Bis zu seiner Heimkehr musste sich Johannes Rohner aber gedulden. Der Herrscher von Tunis forderte 2300 Gulden für den Appenzeller. Ein immenser Betrag. Zum Vergleich: Ein Haus kostete damals etwa 800 Gulden. Angesichts der horrenden Summe blieben zwei Spendensammlungen im Kanton erfolglos. Eine Wende brachte erst ein Bruder Napoleons, Joseph Bonaparte. Als er im März 1806 den Thron Neapels bestieg, setzte er sich für die gefangenen Söldner ein.

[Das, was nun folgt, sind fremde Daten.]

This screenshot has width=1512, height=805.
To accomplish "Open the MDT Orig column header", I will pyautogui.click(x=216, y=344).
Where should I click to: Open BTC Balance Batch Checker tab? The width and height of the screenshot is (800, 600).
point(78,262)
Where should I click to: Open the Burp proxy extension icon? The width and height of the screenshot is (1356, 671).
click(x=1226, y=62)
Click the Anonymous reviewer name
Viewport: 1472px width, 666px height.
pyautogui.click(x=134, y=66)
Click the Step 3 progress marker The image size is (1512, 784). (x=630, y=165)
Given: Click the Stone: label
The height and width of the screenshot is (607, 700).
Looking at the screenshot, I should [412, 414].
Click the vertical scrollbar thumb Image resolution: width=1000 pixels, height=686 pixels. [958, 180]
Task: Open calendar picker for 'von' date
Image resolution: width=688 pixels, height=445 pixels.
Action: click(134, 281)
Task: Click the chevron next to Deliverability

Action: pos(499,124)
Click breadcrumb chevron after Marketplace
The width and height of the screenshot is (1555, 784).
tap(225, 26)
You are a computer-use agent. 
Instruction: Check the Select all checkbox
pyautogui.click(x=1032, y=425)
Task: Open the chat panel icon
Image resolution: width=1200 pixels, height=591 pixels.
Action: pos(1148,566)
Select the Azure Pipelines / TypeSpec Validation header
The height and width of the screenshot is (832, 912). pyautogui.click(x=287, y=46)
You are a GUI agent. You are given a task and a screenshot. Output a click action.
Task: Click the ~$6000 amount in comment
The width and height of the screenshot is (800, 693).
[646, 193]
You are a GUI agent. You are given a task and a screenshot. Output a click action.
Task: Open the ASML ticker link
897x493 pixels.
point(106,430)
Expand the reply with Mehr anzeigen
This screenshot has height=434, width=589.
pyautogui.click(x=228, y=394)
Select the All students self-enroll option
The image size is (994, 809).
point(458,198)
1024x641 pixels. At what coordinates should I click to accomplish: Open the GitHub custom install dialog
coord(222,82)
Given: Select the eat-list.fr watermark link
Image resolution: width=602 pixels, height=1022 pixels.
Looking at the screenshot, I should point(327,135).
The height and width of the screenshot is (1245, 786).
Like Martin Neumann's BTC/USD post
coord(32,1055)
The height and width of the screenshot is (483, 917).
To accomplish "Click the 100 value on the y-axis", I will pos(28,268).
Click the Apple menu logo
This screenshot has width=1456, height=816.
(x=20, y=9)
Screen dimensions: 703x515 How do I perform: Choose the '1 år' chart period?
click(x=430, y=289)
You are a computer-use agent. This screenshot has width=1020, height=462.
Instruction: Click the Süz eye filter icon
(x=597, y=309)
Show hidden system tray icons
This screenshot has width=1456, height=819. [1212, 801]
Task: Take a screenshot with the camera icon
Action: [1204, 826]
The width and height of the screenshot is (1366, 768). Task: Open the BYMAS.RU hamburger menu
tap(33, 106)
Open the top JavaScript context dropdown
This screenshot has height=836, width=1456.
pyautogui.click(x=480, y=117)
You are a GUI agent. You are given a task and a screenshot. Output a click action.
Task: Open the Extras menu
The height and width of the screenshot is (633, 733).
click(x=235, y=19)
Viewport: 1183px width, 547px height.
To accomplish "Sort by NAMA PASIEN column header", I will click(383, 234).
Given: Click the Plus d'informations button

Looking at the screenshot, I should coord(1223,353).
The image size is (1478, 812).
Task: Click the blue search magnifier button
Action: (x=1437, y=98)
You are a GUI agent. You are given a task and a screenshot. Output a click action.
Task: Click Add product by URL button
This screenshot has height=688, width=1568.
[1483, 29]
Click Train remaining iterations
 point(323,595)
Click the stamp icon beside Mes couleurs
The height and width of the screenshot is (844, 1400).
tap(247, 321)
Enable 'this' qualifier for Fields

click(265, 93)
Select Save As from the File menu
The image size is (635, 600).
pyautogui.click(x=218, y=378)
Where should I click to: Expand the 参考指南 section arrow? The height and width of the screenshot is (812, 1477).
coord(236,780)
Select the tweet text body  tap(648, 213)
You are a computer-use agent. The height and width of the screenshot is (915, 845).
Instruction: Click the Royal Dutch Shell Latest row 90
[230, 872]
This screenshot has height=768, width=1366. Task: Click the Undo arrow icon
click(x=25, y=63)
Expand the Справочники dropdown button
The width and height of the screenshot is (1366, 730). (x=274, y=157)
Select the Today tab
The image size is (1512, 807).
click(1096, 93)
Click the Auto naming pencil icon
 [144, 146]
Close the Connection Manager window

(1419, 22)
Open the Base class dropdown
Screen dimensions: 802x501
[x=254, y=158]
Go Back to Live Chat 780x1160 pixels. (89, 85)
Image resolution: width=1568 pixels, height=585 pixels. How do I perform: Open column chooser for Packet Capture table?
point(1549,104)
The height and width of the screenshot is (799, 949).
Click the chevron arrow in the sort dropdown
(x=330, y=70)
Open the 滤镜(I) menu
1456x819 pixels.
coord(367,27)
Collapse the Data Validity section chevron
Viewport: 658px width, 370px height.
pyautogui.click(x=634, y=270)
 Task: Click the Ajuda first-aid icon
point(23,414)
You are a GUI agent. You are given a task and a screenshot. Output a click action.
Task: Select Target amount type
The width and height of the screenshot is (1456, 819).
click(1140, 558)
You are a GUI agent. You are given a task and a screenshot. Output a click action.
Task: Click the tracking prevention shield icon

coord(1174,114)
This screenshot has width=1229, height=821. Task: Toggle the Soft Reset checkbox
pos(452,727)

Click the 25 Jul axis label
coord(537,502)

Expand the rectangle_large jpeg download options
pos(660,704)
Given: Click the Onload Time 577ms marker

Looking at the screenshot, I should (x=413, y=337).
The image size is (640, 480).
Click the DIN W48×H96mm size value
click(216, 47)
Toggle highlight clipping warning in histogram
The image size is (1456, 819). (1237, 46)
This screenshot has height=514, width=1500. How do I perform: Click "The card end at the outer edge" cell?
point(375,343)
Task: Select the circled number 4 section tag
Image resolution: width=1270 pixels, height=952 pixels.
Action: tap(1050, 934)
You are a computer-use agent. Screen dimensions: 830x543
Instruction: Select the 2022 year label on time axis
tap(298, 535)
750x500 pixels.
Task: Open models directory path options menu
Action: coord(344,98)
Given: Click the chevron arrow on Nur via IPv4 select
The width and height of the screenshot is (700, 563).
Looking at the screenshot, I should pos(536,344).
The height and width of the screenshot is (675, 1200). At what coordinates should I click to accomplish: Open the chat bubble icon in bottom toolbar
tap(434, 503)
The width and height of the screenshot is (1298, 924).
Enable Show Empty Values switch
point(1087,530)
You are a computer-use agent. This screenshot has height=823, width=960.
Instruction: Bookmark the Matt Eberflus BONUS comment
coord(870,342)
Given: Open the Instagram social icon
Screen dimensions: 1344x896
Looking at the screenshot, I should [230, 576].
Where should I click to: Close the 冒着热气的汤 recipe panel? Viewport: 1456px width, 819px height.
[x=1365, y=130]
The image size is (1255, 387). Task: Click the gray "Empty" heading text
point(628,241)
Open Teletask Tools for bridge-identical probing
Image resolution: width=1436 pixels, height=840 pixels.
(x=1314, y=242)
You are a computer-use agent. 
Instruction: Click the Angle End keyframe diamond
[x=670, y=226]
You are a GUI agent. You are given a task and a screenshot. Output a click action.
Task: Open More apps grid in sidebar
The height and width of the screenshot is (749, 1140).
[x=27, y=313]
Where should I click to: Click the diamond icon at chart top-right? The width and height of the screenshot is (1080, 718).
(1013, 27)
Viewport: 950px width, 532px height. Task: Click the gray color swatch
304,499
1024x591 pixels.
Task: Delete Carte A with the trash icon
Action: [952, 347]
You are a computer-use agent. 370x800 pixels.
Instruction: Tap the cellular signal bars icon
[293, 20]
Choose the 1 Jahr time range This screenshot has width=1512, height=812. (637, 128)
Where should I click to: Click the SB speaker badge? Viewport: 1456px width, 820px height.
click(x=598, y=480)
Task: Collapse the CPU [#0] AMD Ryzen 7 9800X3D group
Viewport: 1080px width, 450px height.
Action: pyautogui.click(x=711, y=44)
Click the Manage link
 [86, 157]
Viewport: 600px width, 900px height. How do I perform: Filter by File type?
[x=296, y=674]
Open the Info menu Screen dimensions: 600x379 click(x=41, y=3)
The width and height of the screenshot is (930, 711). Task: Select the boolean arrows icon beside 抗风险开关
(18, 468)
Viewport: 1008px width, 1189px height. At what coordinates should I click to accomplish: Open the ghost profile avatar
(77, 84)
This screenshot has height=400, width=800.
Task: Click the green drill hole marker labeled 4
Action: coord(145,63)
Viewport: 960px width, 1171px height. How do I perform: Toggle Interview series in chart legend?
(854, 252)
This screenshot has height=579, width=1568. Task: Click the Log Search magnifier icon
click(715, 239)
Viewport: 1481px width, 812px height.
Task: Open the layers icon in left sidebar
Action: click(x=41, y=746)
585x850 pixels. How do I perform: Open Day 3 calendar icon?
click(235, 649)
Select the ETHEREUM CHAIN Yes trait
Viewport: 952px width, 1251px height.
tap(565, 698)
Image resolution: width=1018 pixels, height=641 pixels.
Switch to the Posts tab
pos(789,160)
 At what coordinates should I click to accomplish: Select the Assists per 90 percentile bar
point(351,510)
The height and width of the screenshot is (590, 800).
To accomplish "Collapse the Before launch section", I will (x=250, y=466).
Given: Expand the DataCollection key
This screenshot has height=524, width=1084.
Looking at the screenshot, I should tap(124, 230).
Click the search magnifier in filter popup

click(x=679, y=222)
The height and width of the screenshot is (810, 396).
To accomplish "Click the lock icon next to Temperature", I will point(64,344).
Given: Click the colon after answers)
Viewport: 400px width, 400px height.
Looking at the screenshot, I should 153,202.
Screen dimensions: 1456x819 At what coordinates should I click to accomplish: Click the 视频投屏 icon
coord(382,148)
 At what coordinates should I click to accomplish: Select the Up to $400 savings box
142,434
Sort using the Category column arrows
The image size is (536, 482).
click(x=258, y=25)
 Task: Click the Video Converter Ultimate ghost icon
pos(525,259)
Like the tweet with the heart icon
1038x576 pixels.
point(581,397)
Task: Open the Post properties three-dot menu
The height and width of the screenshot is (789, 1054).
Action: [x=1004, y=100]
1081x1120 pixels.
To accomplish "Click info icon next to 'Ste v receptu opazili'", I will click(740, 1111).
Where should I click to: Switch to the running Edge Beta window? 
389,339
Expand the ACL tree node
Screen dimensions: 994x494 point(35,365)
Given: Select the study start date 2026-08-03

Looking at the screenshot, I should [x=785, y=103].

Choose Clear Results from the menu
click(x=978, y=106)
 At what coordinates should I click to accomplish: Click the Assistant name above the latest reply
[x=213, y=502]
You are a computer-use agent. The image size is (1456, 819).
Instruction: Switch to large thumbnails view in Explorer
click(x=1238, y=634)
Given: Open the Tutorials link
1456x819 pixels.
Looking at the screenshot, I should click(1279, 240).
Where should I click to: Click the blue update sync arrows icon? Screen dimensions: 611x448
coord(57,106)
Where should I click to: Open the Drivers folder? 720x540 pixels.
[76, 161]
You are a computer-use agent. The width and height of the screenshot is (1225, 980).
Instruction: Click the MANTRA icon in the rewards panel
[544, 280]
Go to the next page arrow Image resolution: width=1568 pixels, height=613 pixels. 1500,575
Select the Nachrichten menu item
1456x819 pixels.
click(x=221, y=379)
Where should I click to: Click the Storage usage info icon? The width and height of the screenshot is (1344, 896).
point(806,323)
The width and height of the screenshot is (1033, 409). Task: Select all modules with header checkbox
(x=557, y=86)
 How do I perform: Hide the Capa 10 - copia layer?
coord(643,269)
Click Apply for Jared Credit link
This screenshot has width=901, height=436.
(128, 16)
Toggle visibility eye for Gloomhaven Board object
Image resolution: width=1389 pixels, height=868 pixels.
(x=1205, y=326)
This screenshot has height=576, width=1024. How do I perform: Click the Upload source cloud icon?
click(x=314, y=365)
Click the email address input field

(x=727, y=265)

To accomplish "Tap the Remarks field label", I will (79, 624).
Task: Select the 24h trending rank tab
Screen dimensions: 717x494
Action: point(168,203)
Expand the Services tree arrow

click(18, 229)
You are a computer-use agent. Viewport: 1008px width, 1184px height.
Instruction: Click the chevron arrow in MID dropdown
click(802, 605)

Heimkehrer erzählt eigene Version

Als Johannes Rohner nach über zehn Jahren nach Appenzell Ausserrhoden zurückkehrte, liess er sich als Erstes konfirmieren. Damit legte er den Grundstein für den Neuanfang in der Heimat. Dass er dafür von den Behörden eine Starthilfe von 200 Gulden erhielt, erwähnte er in seinen Schriften nicht. Es hätte - wie vieles andere, das er aussparte - an seiner Version der Geschichte gekratzt.

Pascal Michel
Zehn Jahre versklavt. Die vergessene Lebensgeschichte des Johannes Rohner
Appenzeller Verlag 2023

Pascal Michel

Das Buch «Zehn Jahre versklavt» basiert auf Pascal Michels Bachelorarbeit, betreut durch Daniel Speich Chassé am am Historischen Seminar, die im Herbst 2022 von der Kulturund Sozialwissenschaftlichen Fakultät als herausragende Arbeit ausgezeichnet wurde. Ausgehend von dieser Arbeit hat Pascal Michel zusätzliches Quellenmaterial ausgewertet. Seine umfassende Recherche wurde im Frühling 2023 im Appenzeller Verlag publiziert. Pascal Michel hat sein Studium an der Universität Luzern weitergeführt und studiert zurzeit Geschichte im Master mit Nebenfach Philosophie; zudem arbeitet er als Journalist bei einer Tageszeitung.